Saturday, January 2, 2010

The shape of student journals to come

We will be keeping journals (or working files) in Comp 1. Nothing has been shown to improve writing skill as much as daily writing. Some classes have used the $.09 spiral notebooks, some have used the 3 prong portfolio folders, and too many have gone rogue and turned in some sort of 3 ring monstrosity that makes transporting them ...challenging. I went into this in detail in the first educational blog I wrote for. In them we will keep daily writings, handouts, drafts of essays and some homework.

I taught a graduate class at KU that posted journal entries online in personal blogs. The results impressed people who evaluated me - but there were challenges.

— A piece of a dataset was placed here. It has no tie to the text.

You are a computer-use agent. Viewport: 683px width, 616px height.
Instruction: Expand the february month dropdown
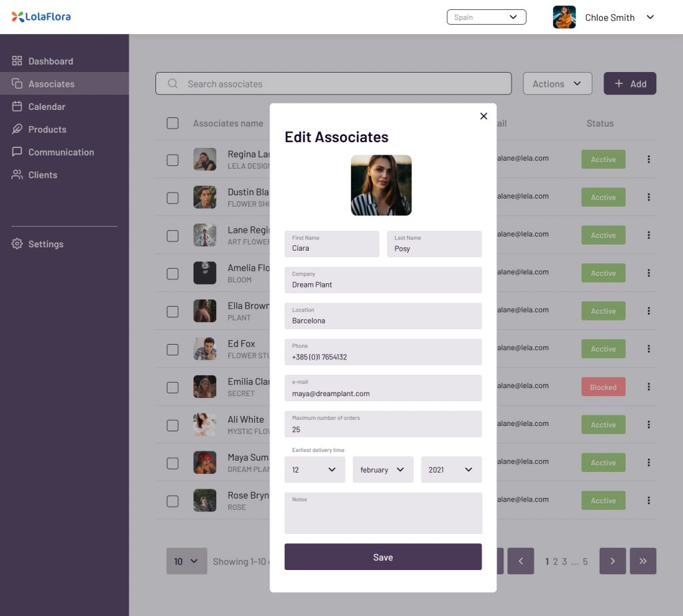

A professor writing for the Chronicle of Higher Education makes a provocative case for posting all journal writing online - his class found fame and fortune and learned something along the way. He says:
By changing their homework assignments from disposable, private conversations between them and me (the way printed or e-mailed assignments work in students’ minds) into public, online statements that became part of a continuing conversation, we realized very real benefits. The very first semester I began asking students to share their homework this way, a popular e-learning newsletter found and liked one of my students’ essays and pointed its readers to the student’s blog. When the visits and comments from professionals around the world started coming in, students realized that the papers they were writing weren’t just throw-away pieces for class – they were read and discussed by their future peers out in the world. The result was a teacher’s dream — the students’ writing became a little longer, a little more thoughtful, and a little more representative of their actual intellectual abilities. And this benefit came by simply asking students to submit their homework through a different channel. They were already going to write and submit it; I was already going to read it.
Blogs can be private - by invitation only - or public (which is more fun). And you can add video, photos, links and such.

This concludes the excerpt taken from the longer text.